Como consumidores y accionistas, pueden decidir a qué corporaciones apoyan, impulsando a las empresas que respetan los valores democráticos y retirando su respaldo a aquellas que los socavan. También pueden relacionarse directamente con los funcionarios electos, iniciar diálogos significativos y participar como voluntarios en organizaciones de defensa no partidistas o grupos de vigilancia que protegen los derechos civiles, la rendición de cuentas y la transparencia en lo corporativo y gubernamental.
Presionar por reformas estructurales que limiten el poder ejecutivo y la influencia corporativa, cuestionar las narrativas alarmistas y defender los derechos de las comunidades marginadas son pasos esenciales para recuperar y fortalecer la democracia.
Cada uno de nosotros tiene un papel que desempeñar. Despierta, Estados Unidos. Una cosa es reconocer el deslizamiento de la nación hacia el autoritarismo y quejarse por ello—y otra muy diferente es pasar a la acción. No seas un espectador; la democracia depende de la participación. Ignoramos su desaparición bajo nuestro propio riesgo.
N.d.T.:
(1) Reality Winner; de nombre completo Reality Leigh Winner; lingüista y analista de inteligencia en la NSA (Agencia de Seguridad Nacional). En 2017, filtró al medio “The Intercept“ un informe clasificado, que detallaba la injerencia rusa en las elecciones presidenciales de 2016 en Estados Unidos. Fue arrestada, acusada de violar la Ley de Espionaje y condenada a 5 años y 3 meses de prisión, la pena más larga impuesta hasta ese momento por filtrar información a la prensa.

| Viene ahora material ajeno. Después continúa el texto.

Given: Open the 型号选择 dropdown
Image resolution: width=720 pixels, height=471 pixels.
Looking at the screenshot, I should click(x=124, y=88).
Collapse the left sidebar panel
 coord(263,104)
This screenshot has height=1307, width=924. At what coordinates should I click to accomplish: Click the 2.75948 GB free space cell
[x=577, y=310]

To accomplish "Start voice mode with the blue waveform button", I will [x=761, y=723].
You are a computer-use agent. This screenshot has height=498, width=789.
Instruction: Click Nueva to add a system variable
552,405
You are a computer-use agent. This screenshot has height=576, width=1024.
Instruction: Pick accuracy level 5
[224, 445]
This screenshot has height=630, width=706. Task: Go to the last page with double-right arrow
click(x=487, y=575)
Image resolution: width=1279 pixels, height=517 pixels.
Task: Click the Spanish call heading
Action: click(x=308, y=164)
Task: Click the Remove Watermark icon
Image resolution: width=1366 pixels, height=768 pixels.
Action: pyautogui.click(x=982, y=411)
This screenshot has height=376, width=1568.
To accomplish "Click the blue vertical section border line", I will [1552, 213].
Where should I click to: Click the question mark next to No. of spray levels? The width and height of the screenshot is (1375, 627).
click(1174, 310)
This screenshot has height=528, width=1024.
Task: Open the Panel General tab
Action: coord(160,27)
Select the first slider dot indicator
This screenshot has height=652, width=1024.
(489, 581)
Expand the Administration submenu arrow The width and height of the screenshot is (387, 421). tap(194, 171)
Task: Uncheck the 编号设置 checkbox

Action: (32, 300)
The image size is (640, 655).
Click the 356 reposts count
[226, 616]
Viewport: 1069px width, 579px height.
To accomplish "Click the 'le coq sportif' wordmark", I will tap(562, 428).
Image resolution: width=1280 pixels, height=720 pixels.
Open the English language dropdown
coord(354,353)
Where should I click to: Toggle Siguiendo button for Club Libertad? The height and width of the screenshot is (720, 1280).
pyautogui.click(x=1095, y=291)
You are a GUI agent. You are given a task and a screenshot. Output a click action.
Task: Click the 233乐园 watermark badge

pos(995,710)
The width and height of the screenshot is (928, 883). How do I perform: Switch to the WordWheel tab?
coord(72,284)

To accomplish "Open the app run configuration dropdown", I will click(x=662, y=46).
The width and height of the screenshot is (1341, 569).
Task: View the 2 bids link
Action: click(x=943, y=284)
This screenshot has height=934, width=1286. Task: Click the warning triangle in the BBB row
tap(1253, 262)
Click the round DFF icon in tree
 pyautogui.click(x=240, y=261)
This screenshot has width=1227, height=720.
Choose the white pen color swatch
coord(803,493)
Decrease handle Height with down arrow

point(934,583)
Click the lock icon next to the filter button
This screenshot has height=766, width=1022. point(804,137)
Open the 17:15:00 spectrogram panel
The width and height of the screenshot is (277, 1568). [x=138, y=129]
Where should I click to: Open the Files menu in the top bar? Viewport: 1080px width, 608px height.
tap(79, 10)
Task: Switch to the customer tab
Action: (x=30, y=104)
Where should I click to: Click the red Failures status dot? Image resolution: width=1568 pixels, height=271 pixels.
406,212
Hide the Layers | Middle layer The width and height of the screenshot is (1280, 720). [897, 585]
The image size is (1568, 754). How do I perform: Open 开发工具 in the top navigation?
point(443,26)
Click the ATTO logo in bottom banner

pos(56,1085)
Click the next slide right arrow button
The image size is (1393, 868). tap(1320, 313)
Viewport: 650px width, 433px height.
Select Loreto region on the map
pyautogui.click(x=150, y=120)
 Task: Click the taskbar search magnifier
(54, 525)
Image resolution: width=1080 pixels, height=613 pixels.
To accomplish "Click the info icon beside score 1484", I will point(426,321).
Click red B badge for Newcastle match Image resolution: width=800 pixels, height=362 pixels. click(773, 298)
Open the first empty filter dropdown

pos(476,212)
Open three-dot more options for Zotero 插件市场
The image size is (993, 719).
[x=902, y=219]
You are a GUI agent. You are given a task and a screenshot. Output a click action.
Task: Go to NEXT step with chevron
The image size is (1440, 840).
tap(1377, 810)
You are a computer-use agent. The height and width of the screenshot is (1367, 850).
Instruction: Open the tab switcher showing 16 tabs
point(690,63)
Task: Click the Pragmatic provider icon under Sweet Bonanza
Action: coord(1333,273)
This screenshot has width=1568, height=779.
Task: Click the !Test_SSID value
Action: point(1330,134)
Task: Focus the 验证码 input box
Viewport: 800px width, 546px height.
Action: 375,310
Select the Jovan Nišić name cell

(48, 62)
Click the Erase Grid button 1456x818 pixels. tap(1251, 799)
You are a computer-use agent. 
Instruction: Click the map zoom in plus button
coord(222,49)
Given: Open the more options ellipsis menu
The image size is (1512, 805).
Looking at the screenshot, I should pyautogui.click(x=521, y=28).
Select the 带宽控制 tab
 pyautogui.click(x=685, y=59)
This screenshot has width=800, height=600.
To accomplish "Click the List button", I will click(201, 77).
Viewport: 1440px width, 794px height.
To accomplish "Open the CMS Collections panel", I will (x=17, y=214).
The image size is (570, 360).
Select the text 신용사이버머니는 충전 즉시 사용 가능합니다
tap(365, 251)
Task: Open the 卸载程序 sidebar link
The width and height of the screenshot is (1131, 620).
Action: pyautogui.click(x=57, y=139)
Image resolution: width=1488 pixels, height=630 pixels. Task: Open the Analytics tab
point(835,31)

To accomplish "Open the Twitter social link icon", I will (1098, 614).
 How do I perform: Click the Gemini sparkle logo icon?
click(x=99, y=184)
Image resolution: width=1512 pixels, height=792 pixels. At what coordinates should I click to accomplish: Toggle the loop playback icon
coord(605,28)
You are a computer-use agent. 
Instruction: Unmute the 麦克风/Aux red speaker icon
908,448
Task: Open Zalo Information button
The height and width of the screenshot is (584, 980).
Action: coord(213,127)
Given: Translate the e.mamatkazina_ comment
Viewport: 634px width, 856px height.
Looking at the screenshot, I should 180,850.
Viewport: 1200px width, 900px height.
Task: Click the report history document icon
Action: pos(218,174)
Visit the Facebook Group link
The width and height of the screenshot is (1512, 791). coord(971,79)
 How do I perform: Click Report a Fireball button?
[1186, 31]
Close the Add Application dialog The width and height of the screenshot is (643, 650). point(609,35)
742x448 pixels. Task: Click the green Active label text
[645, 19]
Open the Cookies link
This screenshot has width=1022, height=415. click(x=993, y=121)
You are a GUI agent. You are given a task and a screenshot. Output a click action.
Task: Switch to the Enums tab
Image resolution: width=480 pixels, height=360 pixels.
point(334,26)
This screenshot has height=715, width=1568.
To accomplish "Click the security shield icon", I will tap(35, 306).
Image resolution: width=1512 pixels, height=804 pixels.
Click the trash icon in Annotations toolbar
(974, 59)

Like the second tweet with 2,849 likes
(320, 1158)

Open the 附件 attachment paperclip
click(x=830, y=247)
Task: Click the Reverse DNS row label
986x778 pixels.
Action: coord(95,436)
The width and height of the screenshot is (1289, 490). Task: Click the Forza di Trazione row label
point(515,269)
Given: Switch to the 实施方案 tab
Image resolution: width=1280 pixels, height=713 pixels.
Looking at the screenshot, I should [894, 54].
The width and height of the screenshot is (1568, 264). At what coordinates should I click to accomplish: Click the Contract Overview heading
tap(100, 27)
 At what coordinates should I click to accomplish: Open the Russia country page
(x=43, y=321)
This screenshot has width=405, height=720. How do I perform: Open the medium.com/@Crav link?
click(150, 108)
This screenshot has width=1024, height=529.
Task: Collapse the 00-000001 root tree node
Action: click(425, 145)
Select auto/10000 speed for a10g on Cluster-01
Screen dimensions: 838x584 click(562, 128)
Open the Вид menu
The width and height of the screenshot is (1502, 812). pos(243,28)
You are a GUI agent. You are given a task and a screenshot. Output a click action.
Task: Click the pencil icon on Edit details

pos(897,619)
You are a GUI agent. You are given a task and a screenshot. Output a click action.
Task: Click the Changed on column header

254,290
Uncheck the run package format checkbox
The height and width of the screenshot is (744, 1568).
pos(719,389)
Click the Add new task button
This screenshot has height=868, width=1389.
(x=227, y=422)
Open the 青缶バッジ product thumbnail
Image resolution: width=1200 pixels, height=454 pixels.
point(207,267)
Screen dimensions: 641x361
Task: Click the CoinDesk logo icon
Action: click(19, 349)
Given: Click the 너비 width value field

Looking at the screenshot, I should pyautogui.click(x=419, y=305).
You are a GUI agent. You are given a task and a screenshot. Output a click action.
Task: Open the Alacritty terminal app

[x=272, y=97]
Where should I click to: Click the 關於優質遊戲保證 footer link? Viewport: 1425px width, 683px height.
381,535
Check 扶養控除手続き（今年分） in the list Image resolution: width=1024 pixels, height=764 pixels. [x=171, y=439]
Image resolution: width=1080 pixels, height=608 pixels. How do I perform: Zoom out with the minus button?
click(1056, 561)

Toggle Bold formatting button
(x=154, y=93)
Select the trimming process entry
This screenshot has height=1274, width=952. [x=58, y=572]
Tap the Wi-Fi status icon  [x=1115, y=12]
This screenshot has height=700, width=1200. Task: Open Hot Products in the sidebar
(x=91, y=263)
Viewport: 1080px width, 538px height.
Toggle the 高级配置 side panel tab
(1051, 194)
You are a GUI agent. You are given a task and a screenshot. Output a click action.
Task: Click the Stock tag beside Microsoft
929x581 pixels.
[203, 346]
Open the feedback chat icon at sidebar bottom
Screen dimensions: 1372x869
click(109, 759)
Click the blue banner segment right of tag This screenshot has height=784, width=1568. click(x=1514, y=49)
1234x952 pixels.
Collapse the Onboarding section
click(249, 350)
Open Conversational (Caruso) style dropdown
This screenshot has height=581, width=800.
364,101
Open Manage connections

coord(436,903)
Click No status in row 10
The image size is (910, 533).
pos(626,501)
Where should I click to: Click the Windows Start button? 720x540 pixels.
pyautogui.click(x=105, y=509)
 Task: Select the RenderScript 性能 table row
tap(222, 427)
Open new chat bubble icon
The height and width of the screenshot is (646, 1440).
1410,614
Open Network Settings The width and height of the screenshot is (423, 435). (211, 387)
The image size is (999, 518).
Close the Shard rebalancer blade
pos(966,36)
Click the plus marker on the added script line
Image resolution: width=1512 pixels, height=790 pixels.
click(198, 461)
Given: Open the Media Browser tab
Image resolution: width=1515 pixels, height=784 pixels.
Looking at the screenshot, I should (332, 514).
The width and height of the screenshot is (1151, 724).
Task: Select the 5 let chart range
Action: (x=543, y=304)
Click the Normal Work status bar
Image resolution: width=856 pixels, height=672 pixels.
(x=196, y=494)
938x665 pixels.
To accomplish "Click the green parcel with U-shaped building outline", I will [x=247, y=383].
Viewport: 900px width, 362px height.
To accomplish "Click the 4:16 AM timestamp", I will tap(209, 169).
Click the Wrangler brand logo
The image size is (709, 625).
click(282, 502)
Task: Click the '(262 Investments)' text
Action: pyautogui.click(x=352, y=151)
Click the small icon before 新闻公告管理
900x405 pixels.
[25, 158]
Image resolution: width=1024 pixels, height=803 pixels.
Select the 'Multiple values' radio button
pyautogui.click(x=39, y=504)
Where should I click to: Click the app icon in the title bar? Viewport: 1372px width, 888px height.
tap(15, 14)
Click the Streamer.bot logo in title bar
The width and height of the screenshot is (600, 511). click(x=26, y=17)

(2) En el sistema político estadounidense, los PAC (Comités de Acción Política) pueden recaudar fondos y donar directamente a candidatos o partidos, pero están sujetos a límites estrictos en la cantidad de dinero que pueden recibir y aportar. Los super-PAC, en cambio, no pueden donar directamente ni coordinarse oficialmente con las campañas o los candidatos, aunque pueden recaudar y gastar sumas ilimitadas —incluso procedentes de corporaciones o grandes fortunas— para influir en las elecciones. En la práctica, esa supuesta independencia es difícil de controlar y se ha convertido en un canal legal para la influencia desmesurada del dinero en la política.
Aclaración: A pesar de este panorama sombrío, en Estados Unidos en realidad se celebran elecciones en múltiples niveles y regulan muchos aspectos: se elige al presidente, a los miembros del Congreso y del Senado, y también a cargos estatales y locales, como gobernadores, alcaldes, sheriffs y miembros de consejos municipales y escolares. Incluso algunos jueces estatales son elegidos por votación popular; en el caso del Tribunal Supremo, los jueces son nombrados por el presidente y confirmados por el Senado, y ocupan su cargo de manera vitalicia. Este entramado electoral otorga a los ciudadanos la apariencia de participación, aunque en la práctica sus opciones están cada vez más condicionadas por la concentración de poder económico y político. Aclaración que añado para hacer aún más evidente la argumentación de la autora de artículo para un público no estadounidense.
Martina Moneke, la autora, escribe sobre arte, moda, cultura y política. En 2022, recibió el Primer Premio del Los Angeles Press Club en la categoría de editoriales electorales durante la 65.ª edición de los Southern California Journalism Awards. Actualmente, reside entre Los Ángeles y Nueva York.